La filature, l'écoute électronique et la surveillance vidéo ont permis aux enquêteurs de mieux comprendre l'étendue des liens entre la mafia et l'industrie de la construction. L'entrepreneur bien connu Frank Catania a notamment été filmé en présence de Nicolo Rizzuto, qui comptait son argent sous ses yeux. Des membres du clan Rizzuto ont aussi été surpris en train de discuter de la possibilité d'offrir un cadeau à M. Catania pour sa retraite. Aucune accusation n'a été portée contre M. Catania. Son fils Paolo dirige aujourd'hui l'entreprise.

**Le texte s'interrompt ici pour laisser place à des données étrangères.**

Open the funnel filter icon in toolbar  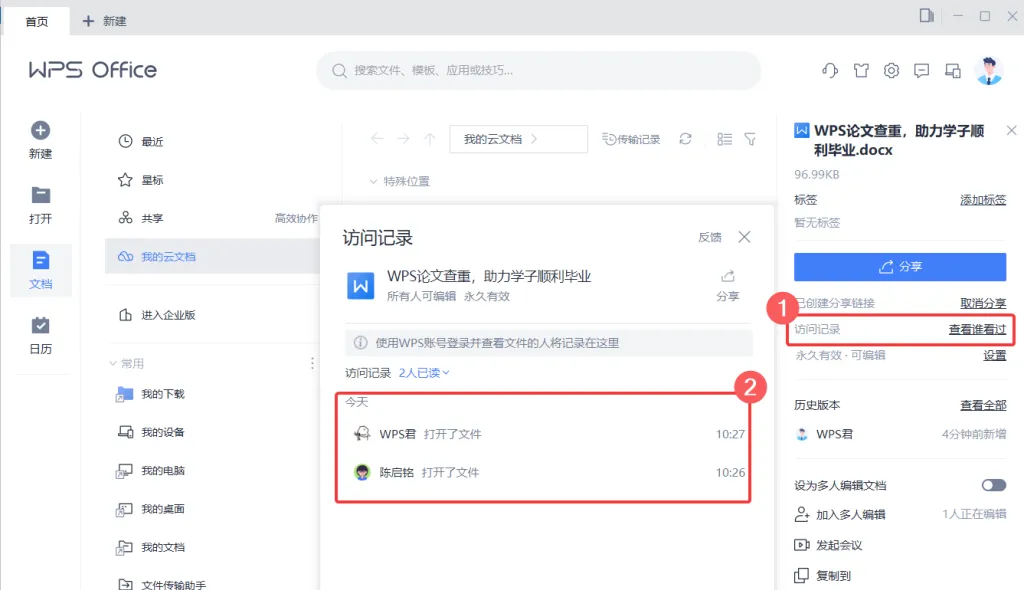click(749, 139)
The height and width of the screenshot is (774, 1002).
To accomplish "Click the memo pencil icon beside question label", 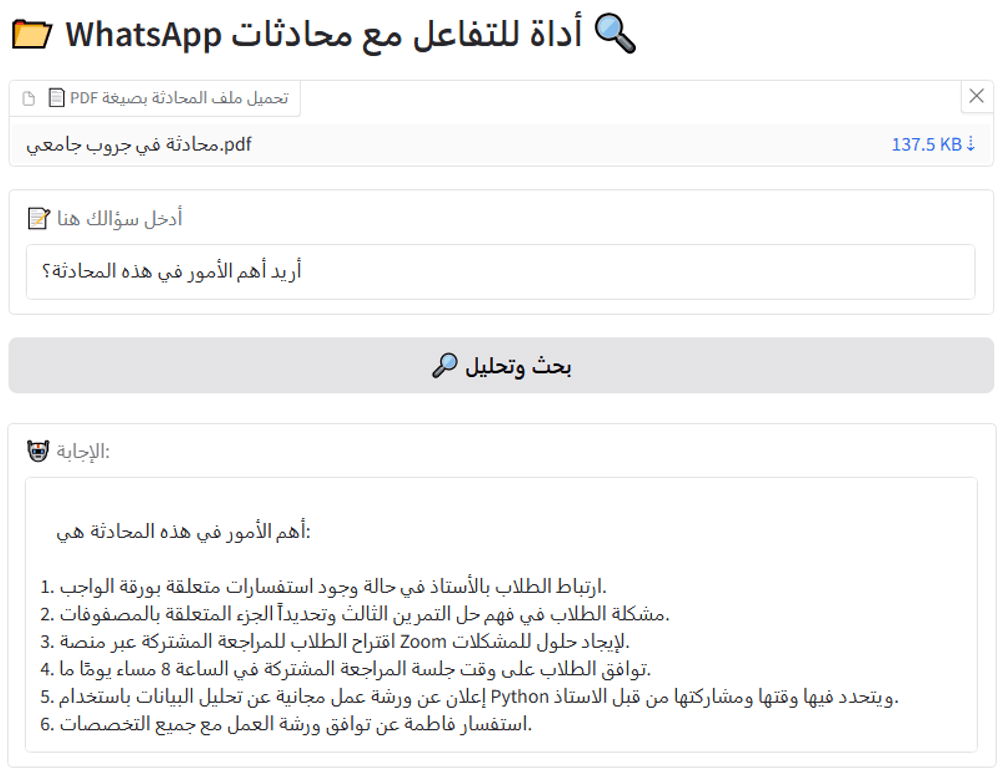I will (38, 218).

Dans la même veine, un sergent de la GRC, Lorie MacDougall, avait déclaré lors d'un procès sur le blanchiment d'argent par la mafia, tenu en Italie en 2010, que des entrepreneurs devaient payer une commission de 5 % au clan Rizzuto en échange de son influence pour obtenir des contrats publics au Québec.
L'opération Colisée regorge d'informations semblables sur les liens allégués entre la mafia et l'industrie de la construction. La GRC ne s'y est guère attardée dans son enquête à huit volets, mais il s'agit du principal sujet d'intérêt de la Commission d'enquête sur l'octroi et la gestion des contrats publics dans l'industrie de la construction.